The left one, that is (photo: public domain)
Evidence points to Mr Kagame secretlely supporting fellow Tutsi Laurent Nkunda’s National Congress for the Defence of the People (CNDP), a military organisation known for its reckless and brutal fight against the Congolese army, including rape and murder of civilians. The accusations against Mr. Kagame include helping to recruite child-soldiers and sending military material and personal to support the CNDP.
Mr. Nkunda claims he simply wants to protect Tutsi’s from the Hutu genocidaires of the FDLR, who executed mass killings in 1994 and of whom some still dwell in some Congolese regions and make money by controlling a lot of the mineral mines. He also objects a deal that gives China access to the east’s mineral resources.

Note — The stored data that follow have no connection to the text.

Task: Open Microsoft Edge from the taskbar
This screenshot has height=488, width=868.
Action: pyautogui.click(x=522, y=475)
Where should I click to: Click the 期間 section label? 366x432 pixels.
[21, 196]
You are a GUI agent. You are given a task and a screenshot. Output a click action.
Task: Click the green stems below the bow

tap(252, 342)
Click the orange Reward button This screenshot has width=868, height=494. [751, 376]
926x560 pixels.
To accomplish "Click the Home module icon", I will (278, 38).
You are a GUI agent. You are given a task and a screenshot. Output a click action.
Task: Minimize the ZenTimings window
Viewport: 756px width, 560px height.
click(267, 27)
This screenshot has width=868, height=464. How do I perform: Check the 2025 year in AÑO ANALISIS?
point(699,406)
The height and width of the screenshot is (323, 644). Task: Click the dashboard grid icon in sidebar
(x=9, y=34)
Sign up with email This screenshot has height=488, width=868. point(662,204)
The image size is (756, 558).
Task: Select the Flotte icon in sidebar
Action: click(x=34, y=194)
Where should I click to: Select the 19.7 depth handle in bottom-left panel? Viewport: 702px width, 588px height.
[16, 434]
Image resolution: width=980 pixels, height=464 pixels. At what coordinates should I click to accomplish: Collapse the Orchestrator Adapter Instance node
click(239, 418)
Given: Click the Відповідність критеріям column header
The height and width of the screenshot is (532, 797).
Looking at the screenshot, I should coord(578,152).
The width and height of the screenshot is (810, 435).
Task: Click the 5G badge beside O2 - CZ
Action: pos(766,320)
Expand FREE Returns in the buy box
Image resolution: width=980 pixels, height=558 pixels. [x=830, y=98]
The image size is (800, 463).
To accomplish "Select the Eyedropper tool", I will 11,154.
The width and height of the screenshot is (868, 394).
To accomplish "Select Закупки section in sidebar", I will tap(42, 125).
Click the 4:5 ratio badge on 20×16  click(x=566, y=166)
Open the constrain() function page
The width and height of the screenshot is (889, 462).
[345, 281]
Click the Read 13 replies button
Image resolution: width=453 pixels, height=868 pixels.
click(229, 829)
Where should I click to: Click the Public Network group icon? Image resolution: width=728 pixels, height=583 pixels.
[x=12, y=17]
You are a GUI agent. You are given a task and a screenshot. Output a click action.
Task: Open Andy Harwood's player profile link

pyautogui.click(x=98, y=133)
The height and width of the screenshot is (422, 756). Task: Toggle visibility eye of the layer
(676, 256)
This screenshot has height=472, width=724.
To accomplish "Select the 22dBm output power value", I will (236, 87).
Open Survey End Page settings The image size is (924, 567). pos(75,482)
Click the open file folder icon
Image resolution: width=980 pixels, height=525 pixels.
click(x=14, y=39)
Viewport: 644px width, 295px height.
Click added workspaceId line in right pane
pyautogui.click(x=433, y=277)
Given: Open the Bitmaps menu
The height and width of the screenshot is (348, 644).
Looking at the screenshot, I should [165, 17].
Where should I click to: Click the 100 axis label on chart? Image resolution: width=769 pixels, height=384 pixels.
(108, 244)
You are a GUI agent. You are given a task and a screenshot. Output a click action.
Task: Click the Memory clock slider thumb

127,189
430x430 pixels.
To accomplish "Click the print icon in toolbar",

It was Mr. Kagame’s army which ended the Rwandan genocide then, so him being behind another proxy war makes sense (he invaded DR Congo himself in 1996). But the situation is more complicated: As Europe struggles to keep its influence in the region to secure commodities and keep out China, France and Britain are battling a fight for Rwanda’s soul. As the British have backed Mr. Kagame (and he returned the favour by making English the quasi-lingua-franca), urging him to join the Commonwealth, soon, French companies have been ousted and excluded from lucrative contracts.
This makes it hard to judge which consequences to draw from the UN-report. Mr. Kagame has presented himself as the one reconciling his country, but has excluded Hutu farmers from any help at all (the government’s budget on farming is around three percent, but the sector employs 80 percent of the workforce, mostly Hutus). He has not been able to improve Rwanda’s infrastructure, so the ambition to destabilize the neighbouring Congo to participate in its mineral wealth is obvious. On the other hand, nobody can blame him for trying to keep the FDLR from returning to Rwanda.
In a situation where troops from Angola and Uganda are said to get involved in the conflict, too, and the tension between DR Congo and the CNDP constantly rises, Mr. Kagame will play a decisive role in how things develop. He may have blood on his hands, but he, as well as DR Congo’s president Joseph Kabila, is needed to keep the situation from getting worse. There have to be clear benchmarks to show progress, though, and the investigations about Mr. Kagame’s role should silently continue.
With mineral prices at a record low, all sides could be tempted to start a “cheap“ war. The international community should not allow this to happen, even if it means putting hope into alleged bad guys, once more.